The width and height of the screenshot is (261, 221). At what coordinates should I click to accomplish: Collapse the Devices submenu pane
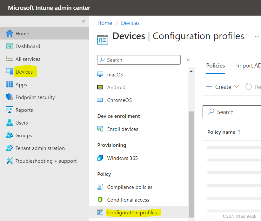coord(188,60)
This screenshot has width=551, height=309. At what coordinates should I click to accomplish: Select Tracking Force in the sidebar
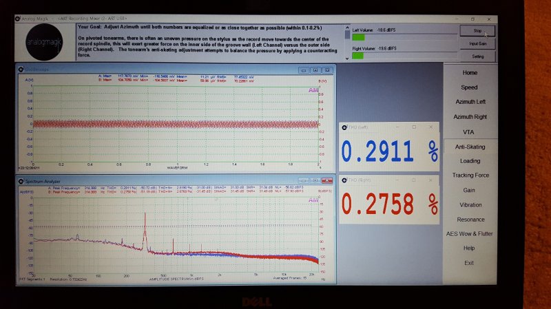(470, 175)
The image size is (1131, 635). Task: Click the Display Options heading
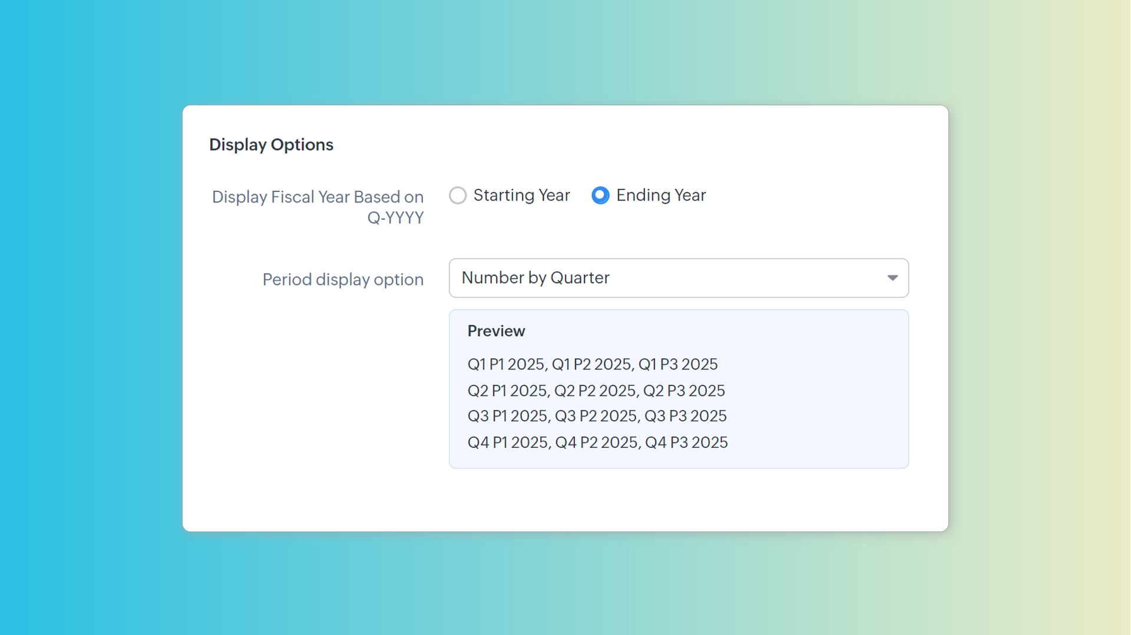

■ ■ ■ ■ ■ ■ ■

# What the task asks
The copy you return must match the records above exactly, minus any images.

# Task answer
The width and height of the screenshot is (261, 221). At what coordinates should I click to accomplish: Collapse the Devices submenu pane
coord(188,60)
This screenshot has width=551, height=309. At what coordinates should I click to accomplish: Select Tracking Force in the sidebar
(470, 175)
The image size is (1131, 635). Task: Click the Display Options heading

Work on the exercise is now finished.